Son of Frankish emperor Charlemagne

Drogo (17 June 801 – 8 December 855), also known as Dreux or Drogon, was an illegitimate son of Frankish emperor Charlemagne by the concubine Regina.

==Early life and family==

Drogo was born on 17 June 801 at Aachen, Gaul (Aix-La-Chappelle). The Annales Weissemburgenses record Drogo's birth as "802 aut 803 15 Kal Iul".

Aachen was the winter palace of the Carolingian Empire located in the north-east section of Gaul, close to the Saxon lands. This area is now in Nordrhein-Westfalen, Germany.

Einhard names "Drogonem et Hugum" as sons of Charlemagne by his concubine "Reginam". Drogo's mother, Regina, was one of four concubines taken by Charlemagne in 800 after the death of his Alemannian wife who had borne him no children.

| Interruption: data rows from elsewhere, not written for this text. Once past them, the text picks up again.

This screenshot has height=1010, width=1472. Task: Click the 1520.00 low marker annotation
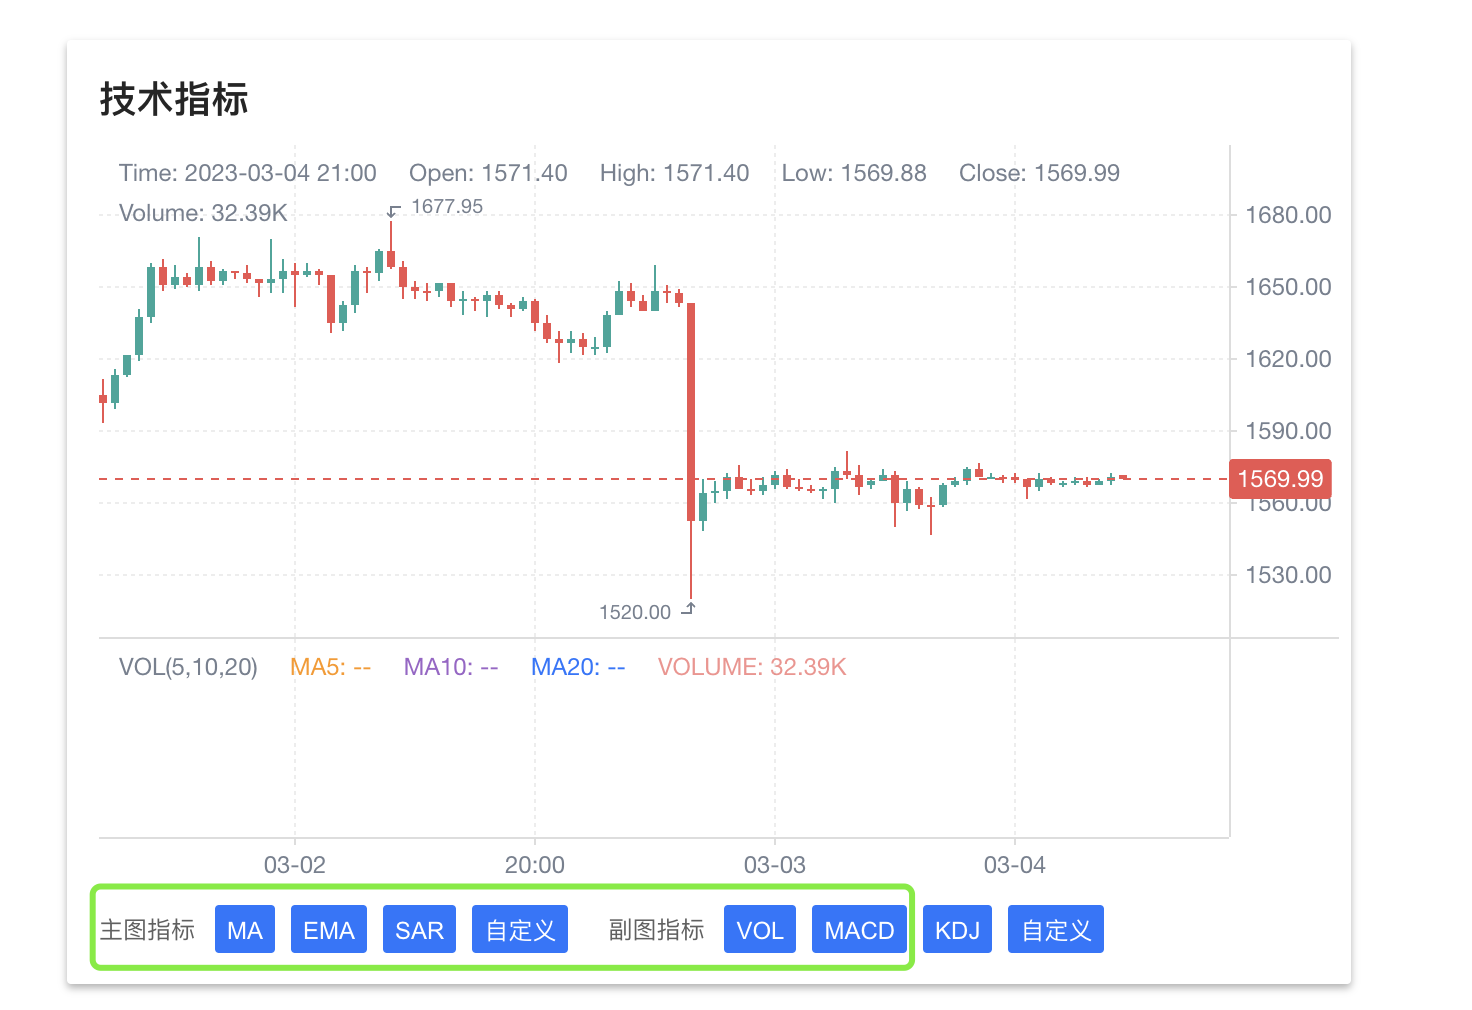(637, 611)
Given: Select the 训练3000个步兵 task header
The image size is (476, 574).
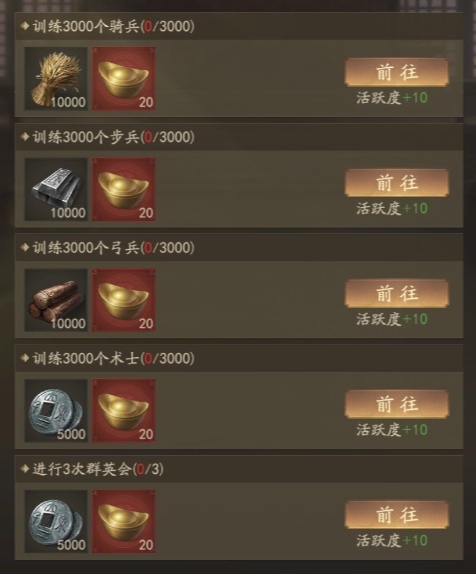Looking at the screenshot, I should pos(239,137).
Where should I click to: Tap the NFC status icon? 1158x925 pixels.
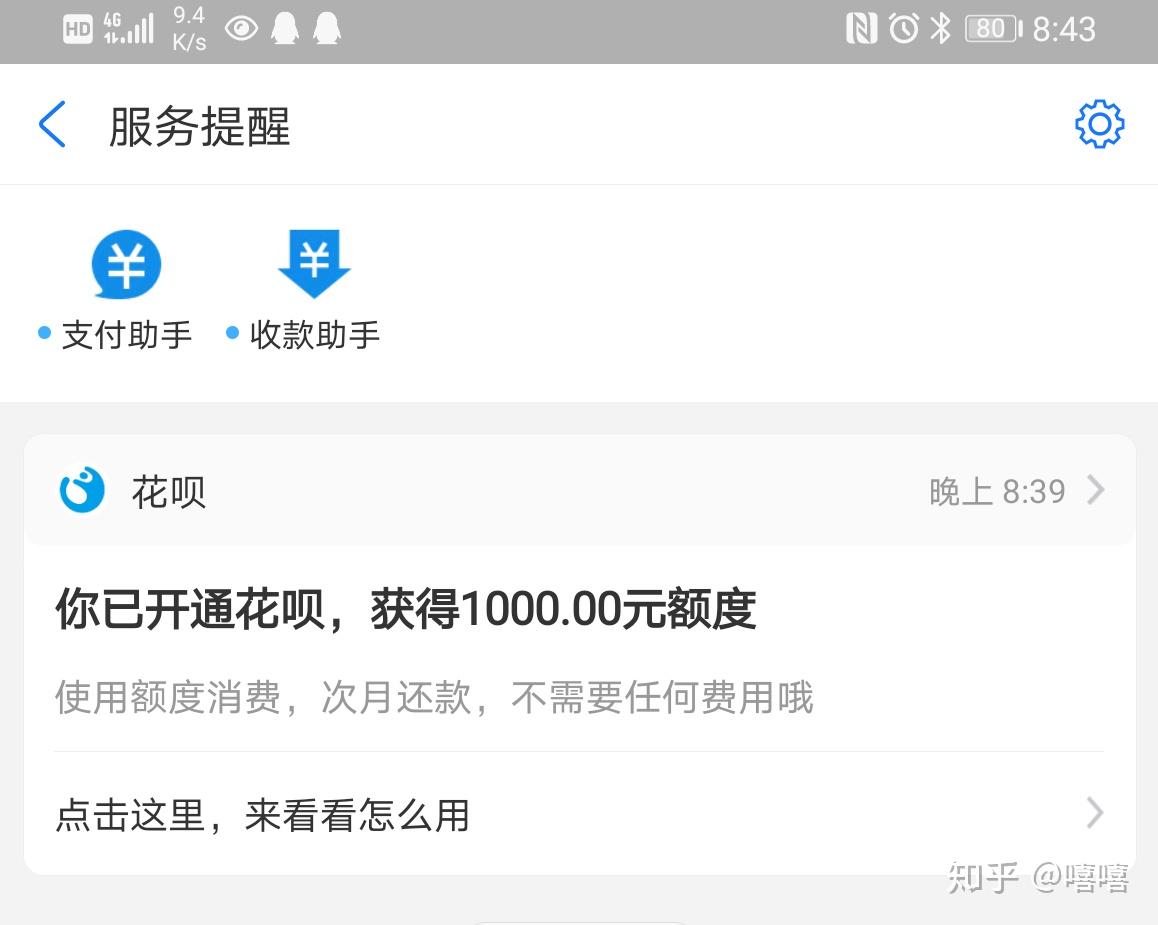coord(861,30)
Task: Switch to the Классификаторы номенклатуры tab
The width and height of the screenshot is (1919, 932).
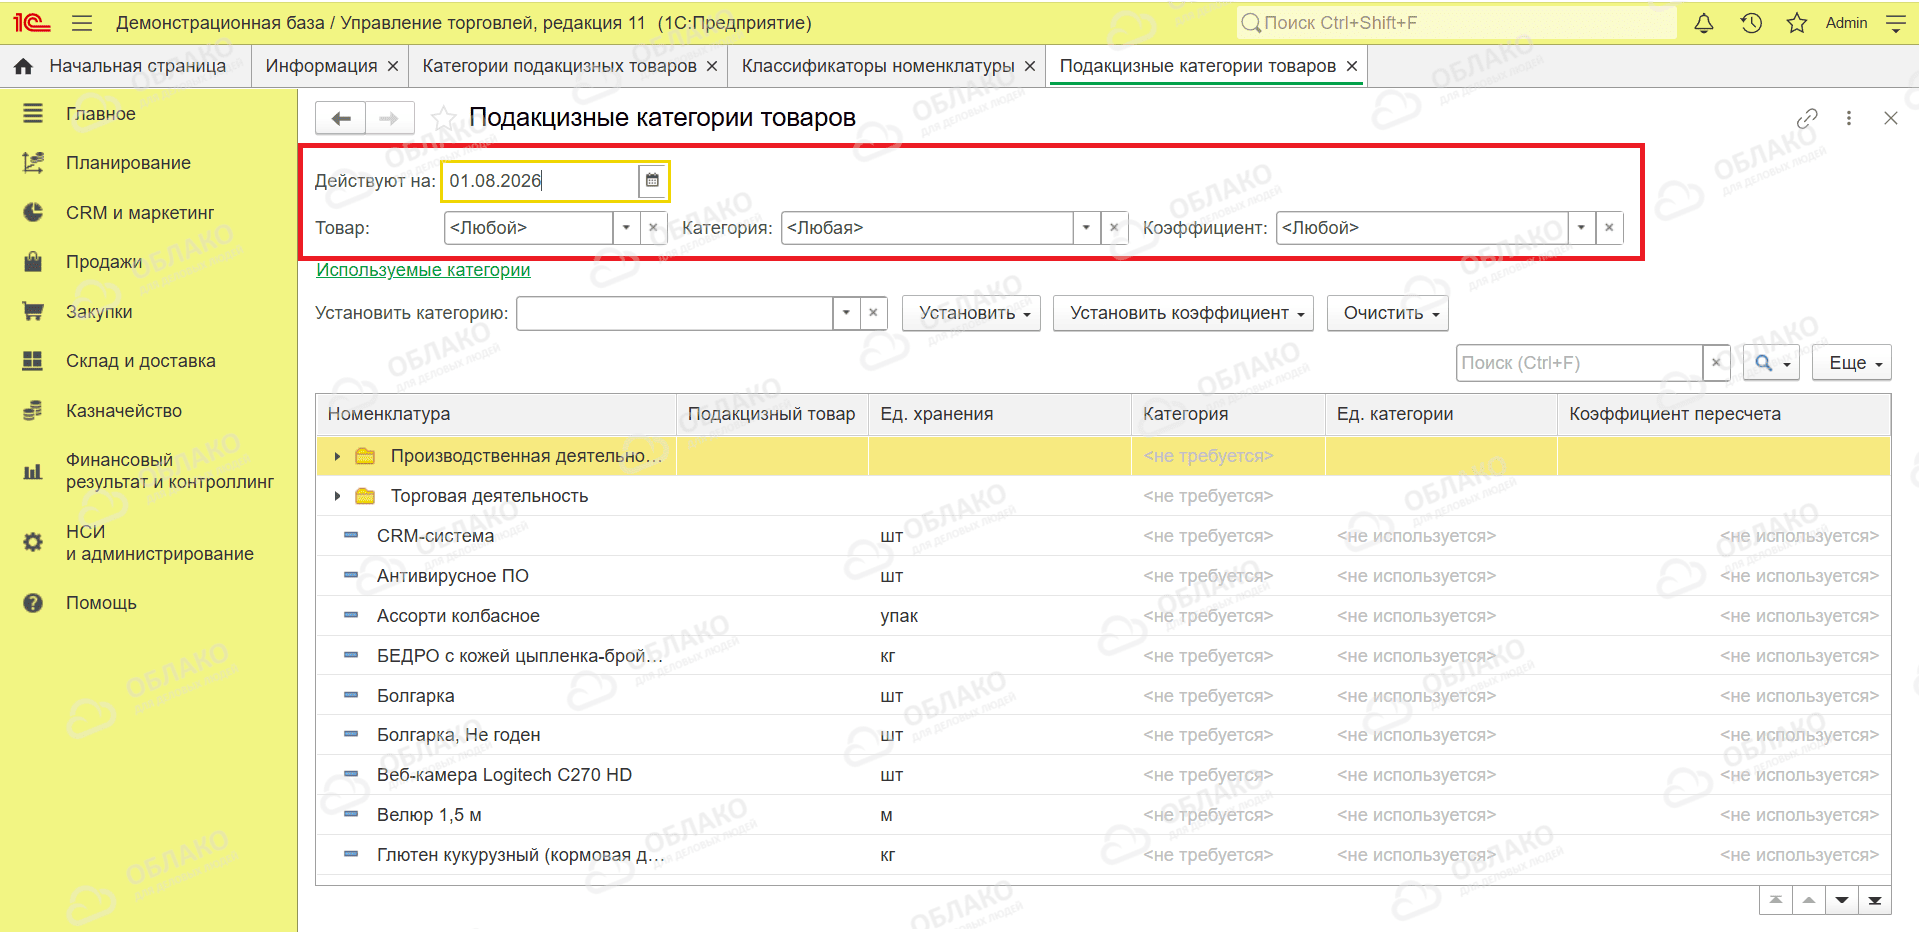Action: [x=878, y=66]
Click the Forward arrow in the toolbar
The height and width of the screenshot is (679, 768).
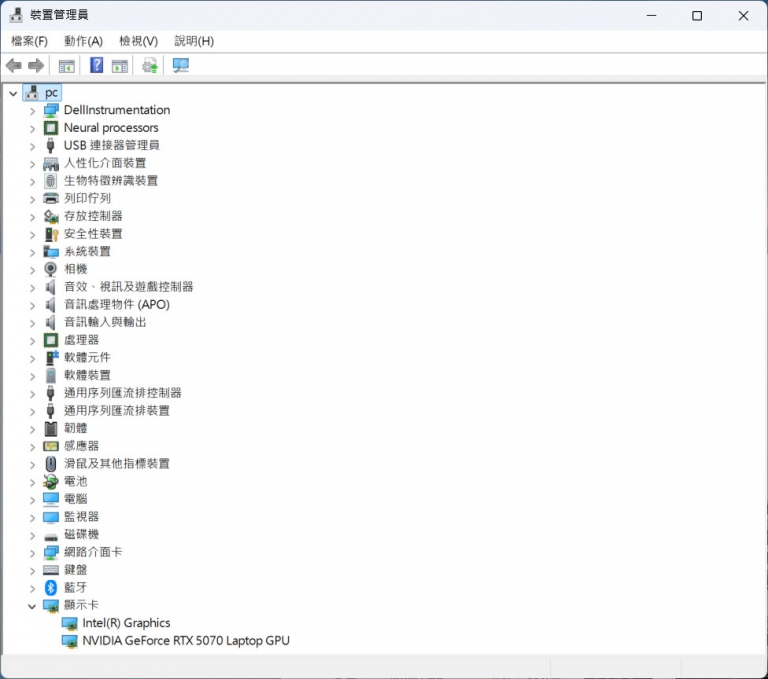[x=36, y=66]
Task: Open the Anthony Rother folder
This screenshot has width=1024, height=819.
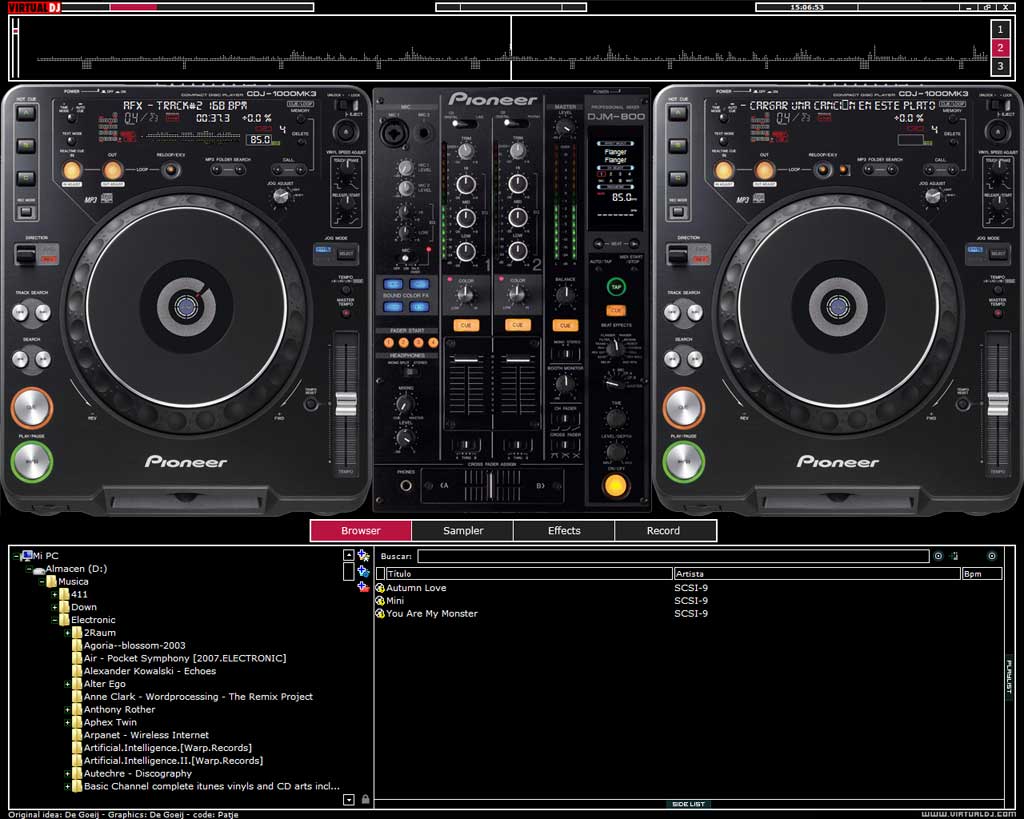Action: point(120,709)
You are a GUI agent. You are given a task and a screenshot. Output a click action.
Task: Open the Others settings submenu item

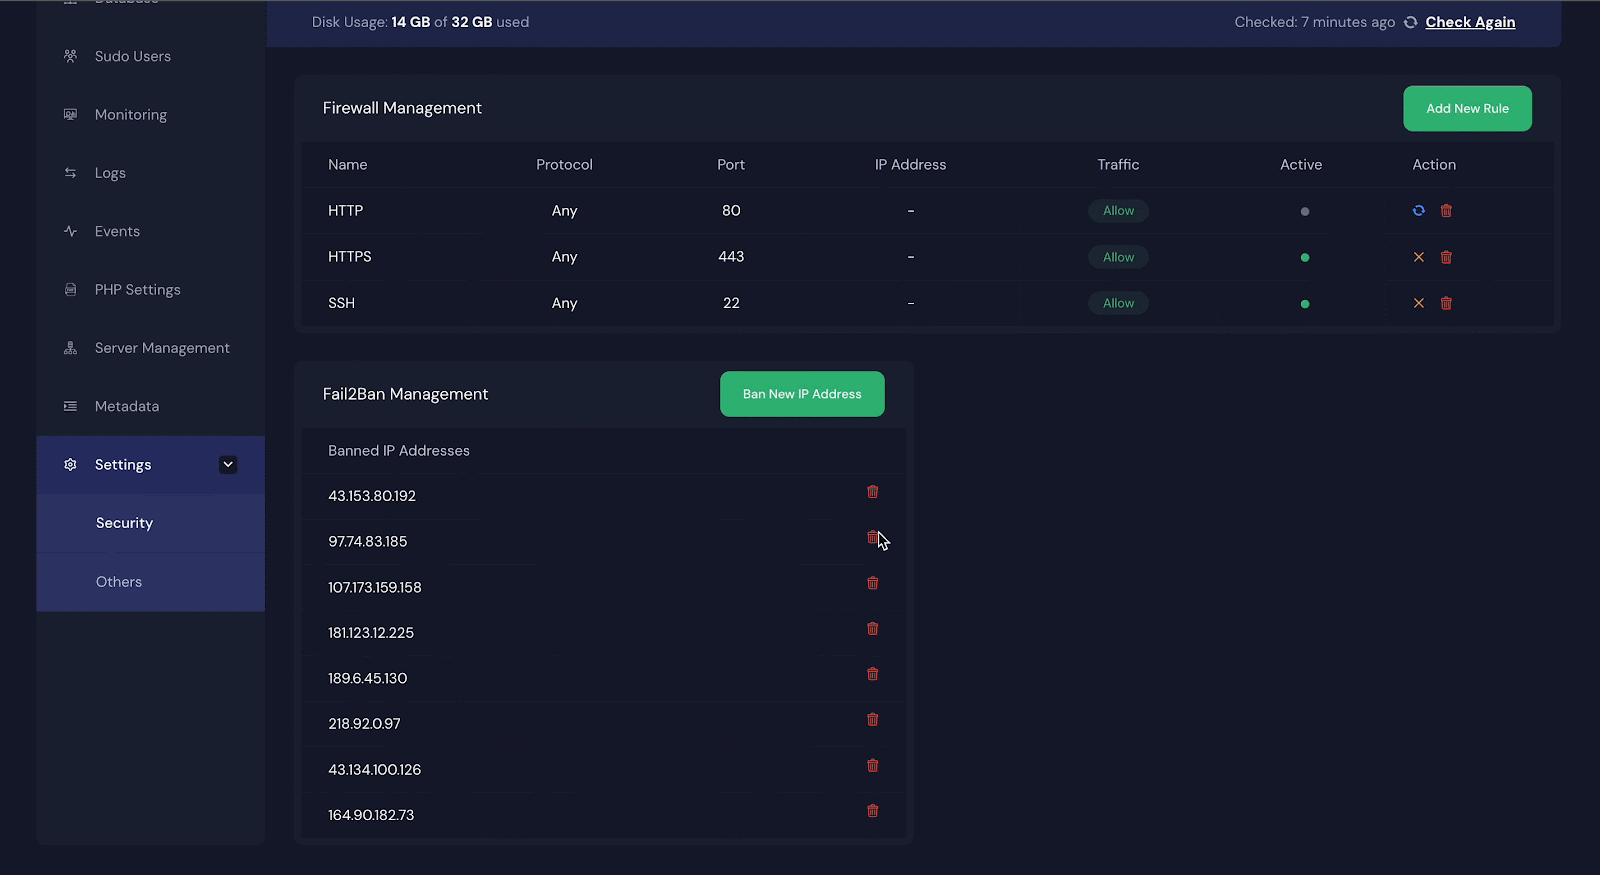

Drogo had many half-brothers and sisters (through his father, Charlemagne) but only one full brother, Hugh (802–844), who was the younger. He and his brother Hugh, and their half-brother Thierry, were brought up in the palace of their half-brother Louis the Pious (Emperor Louis I) after their father died.

In the collection of Einhard's Charters, there is one written in 815 by Louis the Pious in which he grants a village (Mulinheim, later Seligenstadt) situated on the banks of the Main River to Einhard and his wife. This property was once owned by a Count Drogo. This person could possibly be identified as Charlemagne's son Drogo, although he was only 14 years old in 815.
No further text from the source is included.